Pero dado que estamos dando constancia de lo que hemos visto en el D’A 2016 vamos a hacerla danzar con Aloys, películas que se proyectaron en el primer día en orden consecutivo, porque aunque difieren en su expresividad ambas confluyen en una configuración de la ciudad como espacio despersonalizado, donde fructifica una historia de soledades compartidas. Una forma de captar el flujo urbano no es tanto hacerlo desde su latido interno, desde su propio núcleo, sino a partir de sus zonas de exclusión, territorio favorito para las películas que circulan por festivales.
Te prometo anarquía es el puro tránsito, largas secuencias contemplativas y que suspenden el hilo narrativo para congelar la acción, como aquella que filma a sus personajes con sus tablas de skate por las calles. La progresión de relato siempre está comprometida, sometida a digresiones que capturan lo pasajero, que dan fe de lo auténtico, como si fuese una crónica de lo real. Es un presente como prisión, en una zona de peligro y de violencia, donde todo está destinado a desaparecer, en el umbral de aquello que se mueve pero no se vive, como el desapego moral de Miguel con el tráfico de sangre. Un mercadeo en el que incluye a todo aquel que le rodea, para que la violencia caiga con su impacto y se rompa ese no lugar, esa vivencia de lo provisional. Miguel vive en la ciudad como en una zona de continuo desprendimiento, pero no hay rebelión ni inconformismo como en Gregg Araki, tampoco tiene el peso grave de la ausencia y de lo ausente de Gus Van Sant, ni el grafismo explícito de Larry Clark. Te prometo anarquía en medio de lo desplazado, en el caos ante la ausencia de amarres, trata de encontrar el lugar de lo íntimo, la unión de Miguel y Johnny, aunque sea una relación descompensada en términos de entrega, Johnny es mucho más voluble, menos consciente, más de dejarse llevar por el oleaje.
Te prometo anarquía
Si Te prometo anarquía apuesta por una ontología de la imagen inestable, Aloys se fundamenta en encuadrarla. Didi-Huberman escribiría que no se puede separar al hombre de su pathos 1, como así efectivamente está construido el personaje de Aloys Adorn (Georg Friedrich) en el largometraje suizo, desde su sufrimiento existencial, desde su negación y su misantropía. La ciudad es un puro ente espectral, reclama su presencia desde el fuera de campo, mientras que el campo de visión aparece cercado por uno de los motivos recurrentes de la película: el cristal bañado de vapor. El vidrio opaco que aísla el interior del exterior. Es una forma visual para definir el aislamiento del personaje en su exilio voluntario de la vida. Será muy significativo que en el principio del largometraje, Tobias Nölle arranque con un piso deshabitado para ser testigos de un funeral, la alusión a lo humano en clave de pasado.

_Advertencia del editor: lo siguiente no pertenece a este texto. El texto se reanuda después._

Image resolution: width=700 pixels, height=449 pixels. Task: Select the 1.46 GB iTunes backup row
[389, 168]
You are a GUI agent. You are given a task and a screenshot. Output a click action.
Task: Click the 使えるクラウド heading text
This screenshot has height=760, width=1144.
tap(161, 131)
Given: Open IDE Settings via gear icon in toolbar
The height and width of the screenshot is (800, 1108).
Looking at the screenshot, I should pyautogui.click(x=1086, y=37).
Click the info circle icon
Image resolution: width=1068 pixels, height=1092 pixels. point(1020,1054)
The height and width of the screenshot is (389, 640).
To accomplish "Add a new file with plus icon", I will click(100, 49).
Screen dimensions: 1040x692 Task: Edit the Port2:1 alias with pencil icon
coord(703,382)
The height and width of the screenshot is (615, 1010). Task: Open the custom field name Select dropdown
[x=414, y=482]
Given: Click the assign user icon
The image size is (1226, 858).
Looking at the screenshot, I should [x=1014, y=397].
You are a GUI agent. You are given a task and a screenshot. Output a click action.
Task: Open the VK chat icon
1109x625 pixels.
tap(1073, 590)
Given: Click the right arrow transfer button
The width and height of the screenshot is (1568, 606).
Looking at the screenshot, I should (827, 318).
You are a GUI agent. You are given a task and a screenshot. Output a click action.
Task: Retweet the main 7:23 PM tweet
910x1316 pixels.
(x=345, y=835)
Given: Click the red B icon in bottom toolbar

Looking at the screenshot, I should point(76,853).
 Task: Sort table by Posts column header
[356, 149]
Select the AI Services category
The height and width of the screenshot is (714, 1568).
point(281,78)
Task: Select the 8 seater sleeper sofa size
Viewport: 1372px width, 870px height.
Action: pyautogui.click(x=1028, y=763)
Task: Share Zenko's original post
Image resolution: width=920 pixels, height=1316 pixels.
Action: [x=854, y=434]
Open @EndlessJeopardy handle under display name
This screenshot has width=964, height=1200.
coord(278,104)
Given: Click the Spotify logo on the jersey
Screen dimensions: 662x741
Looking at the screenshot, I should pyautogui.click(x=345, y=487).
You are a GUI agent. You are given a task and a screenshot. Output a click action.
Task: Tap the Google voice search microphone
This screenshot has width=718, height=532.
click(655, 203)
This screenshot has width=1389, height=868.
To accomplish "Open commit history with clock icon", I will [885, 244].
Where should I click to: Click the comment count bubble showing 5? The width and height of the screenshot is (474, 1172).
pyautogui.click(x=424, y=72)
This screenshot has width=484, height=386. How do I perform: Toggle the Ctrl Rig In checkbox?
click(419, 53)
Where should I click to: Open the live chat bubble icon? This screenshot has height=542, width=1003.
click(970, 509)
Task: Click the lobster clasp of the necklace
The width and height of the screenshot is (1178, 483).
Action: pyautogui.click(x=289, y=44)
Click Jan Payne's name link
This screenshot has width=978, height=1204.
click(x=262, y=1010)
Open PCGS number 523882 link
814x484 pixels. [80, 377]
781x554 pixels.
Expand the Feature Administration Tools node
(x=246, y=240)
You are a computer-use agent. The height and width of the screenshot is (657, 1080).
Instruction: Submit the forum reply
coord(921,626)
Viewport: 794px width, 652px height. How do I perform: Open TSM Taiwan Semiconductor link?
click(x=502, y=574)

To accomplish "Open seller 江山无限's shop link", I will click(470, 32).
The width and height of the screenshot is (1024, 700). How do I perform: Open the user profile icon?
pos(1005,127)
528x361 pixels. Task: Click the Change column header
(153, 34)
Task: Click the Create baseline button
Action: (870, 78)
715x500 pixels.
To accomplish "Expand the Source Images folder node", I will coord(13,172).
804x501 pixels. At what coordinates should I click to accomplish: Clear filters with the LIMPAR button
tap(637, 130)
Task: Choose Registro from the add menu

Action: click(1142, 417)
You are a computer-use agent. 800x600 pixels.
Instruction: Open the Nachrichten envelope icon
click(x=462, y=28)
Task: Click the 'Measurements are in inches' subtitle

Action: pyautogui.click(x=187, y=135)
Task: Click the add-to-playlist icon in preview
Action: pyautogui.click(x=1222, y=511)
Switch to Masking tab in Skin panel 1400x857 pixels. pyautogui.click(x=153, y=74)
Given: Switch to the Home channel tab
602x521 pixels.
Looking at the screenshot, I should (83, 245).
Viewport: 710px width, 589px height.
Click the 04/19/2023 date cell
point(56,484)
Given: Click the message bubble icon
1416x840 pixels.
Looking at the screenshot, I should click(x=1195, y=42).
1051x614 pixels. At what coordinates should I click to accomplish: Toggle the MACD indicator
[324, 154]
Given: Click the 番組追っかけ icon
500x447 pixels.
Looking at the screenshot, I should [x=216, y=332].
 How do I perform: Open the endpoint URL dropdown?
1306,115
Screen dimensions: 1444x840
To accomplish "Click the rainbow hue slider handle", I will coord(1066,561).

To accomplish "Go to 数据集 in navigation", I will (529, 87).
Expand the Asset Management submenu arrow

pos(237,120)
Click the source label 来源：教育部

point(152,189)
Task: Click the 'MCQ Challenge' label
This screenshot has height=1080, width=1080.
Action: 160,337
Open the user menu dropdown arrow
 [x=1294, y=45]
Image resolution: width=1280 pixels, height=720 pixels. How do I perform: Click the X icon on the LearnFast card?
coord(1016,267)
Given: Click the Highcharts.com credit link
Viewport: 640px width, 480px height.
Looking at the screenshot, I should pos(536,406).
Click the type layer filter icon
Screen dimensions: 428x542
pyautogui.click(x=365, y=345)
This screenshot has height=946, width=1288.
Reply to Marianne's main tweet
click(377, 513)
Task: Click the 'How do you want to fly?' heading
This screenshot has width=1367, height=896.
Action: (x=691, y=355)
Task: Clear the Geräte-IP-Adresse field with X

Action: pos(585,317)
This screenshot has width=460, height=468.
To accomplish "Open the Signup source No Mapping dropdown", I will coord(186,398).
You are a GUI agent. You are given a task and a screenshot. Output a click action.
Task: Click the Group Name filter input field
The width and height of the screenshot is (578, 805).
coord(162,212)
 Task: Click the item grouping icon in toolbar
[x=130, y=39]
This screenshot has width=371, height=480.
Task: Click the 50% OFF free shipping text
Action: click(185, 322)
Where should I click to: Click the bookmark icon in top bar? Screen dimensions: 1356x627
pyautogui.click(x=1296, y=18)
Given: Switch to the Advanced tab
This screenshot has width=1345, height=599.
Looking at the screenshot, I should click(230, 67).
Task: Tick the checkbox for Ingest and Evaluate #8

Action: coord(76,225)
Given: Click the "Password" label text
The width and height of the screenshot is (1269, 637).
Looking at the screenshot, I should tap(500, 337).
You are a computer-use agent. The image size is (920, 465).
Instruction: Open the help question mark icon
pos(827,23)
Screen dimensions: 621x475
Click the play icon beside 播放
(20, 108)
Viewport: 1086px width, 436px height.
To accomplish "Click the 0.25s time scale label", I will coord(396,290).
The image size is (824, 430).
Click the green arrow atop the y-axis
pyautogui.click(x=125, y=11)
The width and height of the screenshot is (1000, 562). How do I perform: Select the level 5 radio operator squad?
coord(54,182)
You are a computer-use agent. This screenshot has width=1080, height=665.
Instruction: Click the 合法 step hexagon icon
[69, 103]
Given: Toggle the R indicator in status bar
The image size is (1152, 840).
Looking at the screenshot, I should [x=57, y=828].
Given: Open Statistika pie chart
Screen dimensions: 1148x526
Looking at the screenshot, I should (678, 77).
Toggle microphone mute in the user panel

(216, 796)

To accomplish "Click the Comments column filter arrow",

La invisibilidad es nuestro don. Huye de los ecos, de las sombras y de los reflejos. Se trata de una inscripción que le dejó escrita el padre del personaje, el fallecido del funeral que antes he mencionado, y que siempre reclama su presencia en el piso de Aloys, como ese rastro de lo vivo que se niega a desaparecer de lo físico, que deja indeleble su carga existencial para significar el vacío. Una huella que remite al único vínculo afectivo que el personaje mantuvo con el mundo. Por eso, Aloys es el tiempo de la inacción, la única manera posible para hacer sensible el tiempo en unos contornos entumecidos, en una metafísica de lo glacial.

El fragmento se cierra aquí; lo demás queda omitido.